Spring has brought to Col. Grant other problems. Spring makes the sap rise in human beings as well as in cherry trees and Col. Grant is the sworn foe of human sappiness in Washington's public parks. His was the campaign last year against "spooning, necking and petting" by night in automobiles along the Speedway and through Rock Creek Park. Now that the cherry trees are coming out, the motives of parking motorists may soon again disturb the peace of the Director of Public Buildings and Public Parks of the National Capital...
...large thick man, full jawed, pleasant-faced, Col. Grant will be 48 come Independence Day. His father was Maj. Gen. Frederick Dent Grant, son of the Soldier President. The Colonel was graduated from West Point in 1903, did the usual round of foreign duty, married the daughter of Elder Statesman Elihu Root. He has three daughters of his own, but no U.S. Grant IV. In the War he was a member of the U.S. General Staff Corps, on the official fringe of the Paris Peace Conference...

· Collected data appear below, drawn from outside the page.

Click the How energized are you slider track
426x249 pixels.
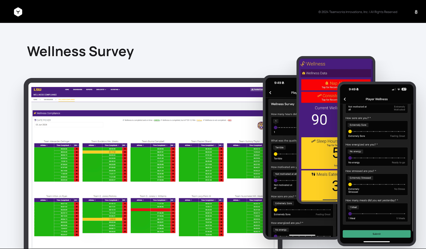tap(377, 158)
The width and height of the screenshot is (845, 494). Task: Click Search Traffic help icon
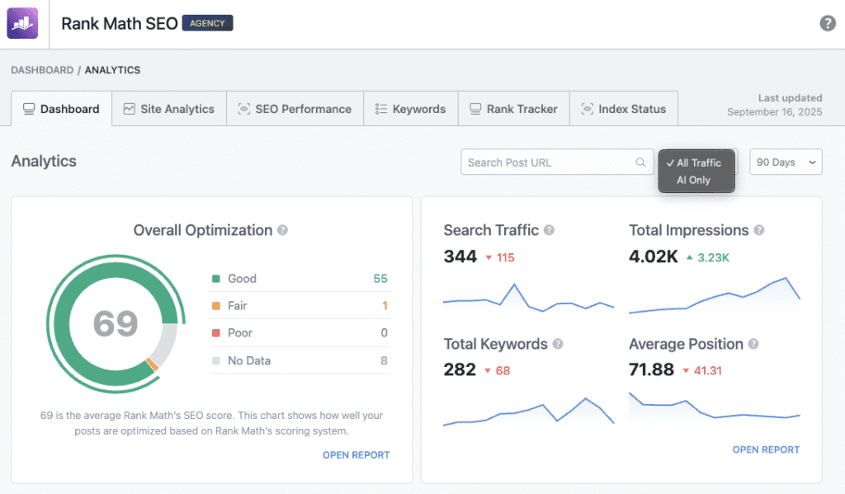549,231
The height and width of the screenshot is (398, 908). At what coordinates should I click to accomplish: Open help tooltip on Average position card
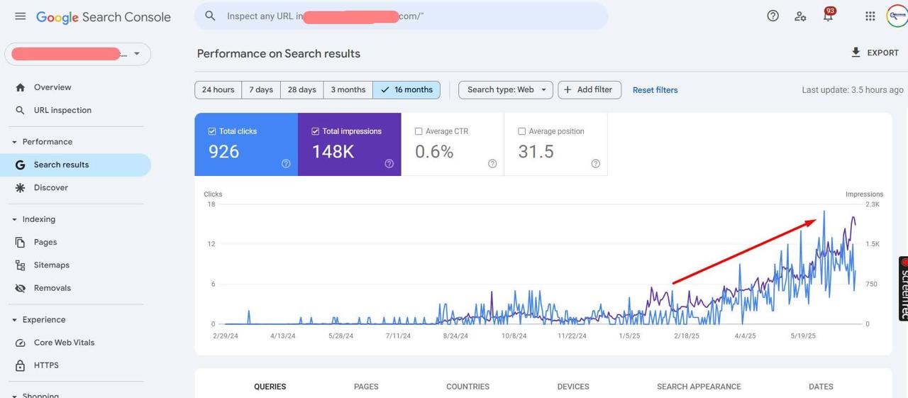point(595,164)
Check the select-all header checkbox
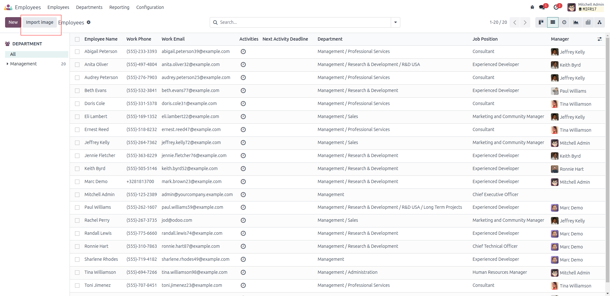Image resolution: width=610 pixels, height=296 pixels. pyautogui.click(x=77, y=39)
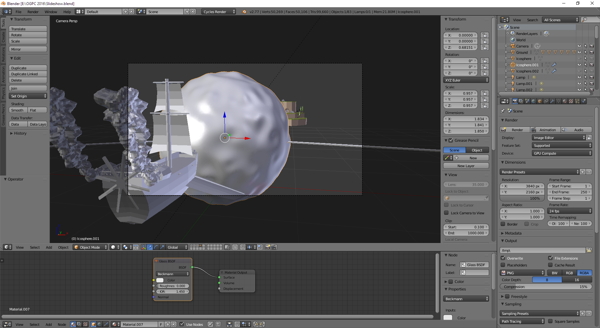Enable the Lock Camera to View checkbox

coord(447,213)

Last week as chairman of the Inaugural Committee, Col. Grant wrote letters of appreciation to many distinguished persons, thanking them for their attendance in Washington March 4. Lamentably, one such letter went to Governor Henry Stewart Caulfield (Republican) of Missouri. On March 4, Governor Caulfield was putting in a normal working day at Jefferson City. Said he: "That shows the unimportance of my attendance at the ceremony...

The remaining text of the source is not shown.